8. Mount Rushmore once had its own baseball team.
While at Rushmore, Borglum and his son organized a baseball team made up entirely of their day-laborers. In 1939, the “Rushmore Drillers” had a great summer, qualifying for the semifinals in South Dakota’s Amateur Baseball Tournament.
9. Mount Rushmore is just two counties away from the U.S.’s geographic center.
Alaska and Hawaii became states in 1959, shifting the geographic center of the U.S. from Smith County, Kansas, to Butte County, South Dakota. The exact spot is located on private land, but roughly 20 miles to the south—in the nearby city of Belle Fourche, South Dakota—there’s a compass-shaped monument honoring America’s midpoint. By car, that attraction’s only 79.4 miles from Mount Rushmore, the most iconic spot in Pennington County.

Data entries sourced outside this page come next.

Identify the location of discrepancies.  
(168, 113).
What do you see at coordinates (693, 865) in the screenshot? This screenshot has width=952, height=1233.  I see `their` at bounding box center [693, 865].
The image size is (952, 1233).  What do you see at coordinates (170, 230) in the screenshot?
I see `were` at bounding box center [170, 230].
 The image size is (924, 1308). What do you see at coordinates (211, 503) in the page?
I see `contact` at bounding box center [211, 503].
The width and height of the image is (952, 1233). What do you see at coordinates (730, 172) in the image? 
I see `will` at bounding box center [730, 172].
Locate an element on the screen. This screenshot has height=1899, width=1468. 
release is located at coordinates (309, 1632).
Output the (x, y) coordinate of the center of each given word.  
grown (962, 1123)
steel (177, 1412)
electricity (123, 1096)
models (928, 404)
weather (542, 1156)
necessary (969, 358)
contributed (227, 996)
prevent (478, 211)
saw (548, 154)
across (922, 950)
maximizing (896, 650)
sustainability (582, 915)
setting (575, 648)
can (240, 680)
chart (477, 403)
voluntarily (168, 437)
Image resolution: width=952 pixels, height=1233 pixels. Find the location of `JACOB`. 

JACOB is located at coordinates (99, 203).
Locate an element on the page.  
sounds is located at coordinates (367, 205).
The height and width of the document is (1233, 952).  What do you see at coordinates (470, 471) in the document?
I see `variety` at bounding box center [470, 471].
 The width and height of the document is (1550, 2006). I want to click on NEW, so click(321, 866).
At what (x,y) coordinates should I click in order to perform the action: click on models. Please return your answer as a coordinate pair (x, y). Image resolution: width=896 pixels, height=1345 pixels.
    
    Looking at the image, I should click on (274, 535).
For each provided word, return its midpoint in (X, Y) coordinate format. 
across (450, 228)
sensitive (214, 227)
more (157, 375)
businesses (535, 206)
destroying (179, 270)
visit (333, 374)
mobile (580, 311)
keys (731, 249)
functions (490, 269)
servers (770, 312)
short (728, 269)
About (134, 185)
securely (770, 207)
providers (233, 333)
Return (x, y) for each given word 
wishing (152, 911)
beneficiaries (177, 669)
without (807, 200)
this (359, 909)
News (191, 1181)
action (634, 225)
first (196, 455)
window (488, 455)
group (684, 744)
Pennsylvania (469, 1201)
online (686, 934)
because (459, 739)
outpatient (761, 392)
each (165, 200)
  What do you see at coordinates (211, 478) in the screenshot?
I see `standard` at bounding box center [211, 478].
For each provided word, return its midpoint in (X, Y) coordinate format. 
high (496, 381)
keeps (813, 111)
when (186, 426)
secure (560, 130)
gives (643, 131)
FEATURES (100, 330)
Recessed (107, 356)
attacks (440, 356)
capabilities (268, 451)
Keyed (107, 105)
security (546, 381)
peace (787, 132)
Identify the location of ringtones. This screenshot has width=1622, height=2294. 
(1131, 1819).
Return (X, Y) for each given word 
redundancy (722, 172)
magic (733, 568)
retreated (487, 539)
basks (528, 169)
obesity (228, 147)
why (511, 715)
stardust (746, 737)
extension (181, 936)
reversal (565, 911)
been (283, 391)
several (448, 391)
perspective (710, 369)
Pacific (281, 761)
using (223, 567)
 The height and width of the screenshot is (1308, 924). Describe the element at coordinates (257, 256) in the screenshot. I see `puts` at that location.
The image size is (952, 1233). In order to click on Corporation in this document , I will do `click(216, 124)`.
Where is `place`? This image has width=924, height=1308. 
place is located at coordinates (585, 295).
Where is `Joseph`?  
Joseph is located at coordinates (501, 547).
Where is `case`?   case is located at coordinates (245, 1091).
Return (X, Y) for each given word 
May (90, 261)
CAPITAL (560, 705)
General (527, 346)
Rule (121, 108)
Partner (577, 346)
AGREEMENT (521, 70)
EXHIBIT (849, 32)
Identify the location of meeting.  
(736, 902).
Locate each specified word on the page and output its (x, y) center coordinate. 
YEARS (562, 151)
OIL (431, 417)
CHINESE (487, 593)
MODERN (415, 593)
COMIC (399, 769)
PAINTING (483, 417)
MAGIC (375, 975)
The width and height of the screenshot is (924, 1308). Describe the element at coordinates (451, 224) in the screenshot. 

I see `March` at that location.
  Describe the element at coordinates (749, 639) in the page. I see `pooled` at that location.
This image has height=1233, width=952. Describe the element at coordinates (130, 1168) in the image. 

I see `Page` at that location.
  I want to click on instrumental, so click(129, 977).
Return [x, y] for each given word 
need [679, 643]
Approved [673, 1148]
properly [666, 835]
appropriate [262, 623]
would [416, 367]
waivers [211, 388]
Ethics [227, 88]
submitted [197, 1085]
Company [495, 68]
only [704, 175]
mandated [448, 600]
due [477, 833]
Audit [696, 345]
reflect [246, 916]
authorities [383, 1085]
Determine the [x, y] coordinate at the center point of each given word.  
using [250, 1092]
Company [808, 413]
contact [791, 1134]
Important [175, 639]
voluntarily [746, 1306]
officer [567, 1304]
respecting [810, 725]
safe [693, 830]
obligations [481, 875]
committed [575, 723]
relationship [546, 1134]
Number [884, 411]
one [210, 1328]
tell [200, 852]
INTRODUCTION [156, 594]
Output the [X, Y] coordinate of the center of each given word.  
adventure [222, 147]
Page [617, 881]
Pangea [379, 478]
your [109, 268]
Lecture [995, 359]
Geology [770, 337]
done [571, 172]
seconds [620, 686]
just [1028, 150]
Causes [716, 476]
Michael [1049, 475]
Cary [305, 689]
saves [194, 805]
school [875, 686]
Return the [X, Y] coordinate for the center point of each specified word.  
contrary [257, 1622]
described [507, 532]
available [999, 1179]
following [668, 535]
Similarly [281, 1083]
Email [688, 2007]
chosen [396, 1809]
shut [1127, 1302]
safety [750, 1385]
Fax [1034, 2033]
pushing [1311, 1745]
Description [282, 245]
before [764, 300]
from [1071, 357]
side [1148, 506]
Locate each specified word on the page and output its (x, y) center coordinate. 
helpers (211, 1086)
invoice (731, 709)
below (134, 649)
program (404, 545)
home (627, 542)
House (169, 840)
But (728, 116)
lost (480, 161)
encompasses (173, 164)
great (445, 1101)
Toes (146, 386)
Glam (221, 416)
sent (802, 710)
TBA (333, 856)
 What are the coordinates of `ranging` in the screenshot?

10. The last surviving Mount Rushmore carver died in 2019.
A prominent member of those Rushmore Drillers, Donald “Nick” Clifford was a right-fielder and the youngest carver ever to work on the monument. He was hired in 1938 at the tender age of 17. Clifford outlived all of his Mount Rushmore co-workers and died in 2019 at 98 years old.
11. Native Americans activists occupied Mount Rushmore in 1970.
The 1868 Treaty of Fort Laramie set aside South Dakota’s Black Hills, Mount Rushmore included, for the exclusive use of indigenous people. Yet the United States hastily redrew the agreed-upon boundaries when General George A. Custer found gold in the region six years later.
In 1980, the Supreme Court ruled the U.S. government had acted illegally. As per the ruling, a compensation trust now worth over $1 billion was set aside for the Sioux. That money has never been collected.
Ten years before that Supreme Court decision, a group of 23 Native American activists climbed Mount Rushmore on August 29, 1970. Demanding that the land be restored to the Sioux, the group defied federal regulations and set up camp atop the mountain. Protestors remained at the site until that November, when bad weather finally drove them out. According to Lehman Brightman, the former President of the United Native Americans organization and one of the event’s architects, it was “the first Sioux Indian uprising” since Custer’s lifetime.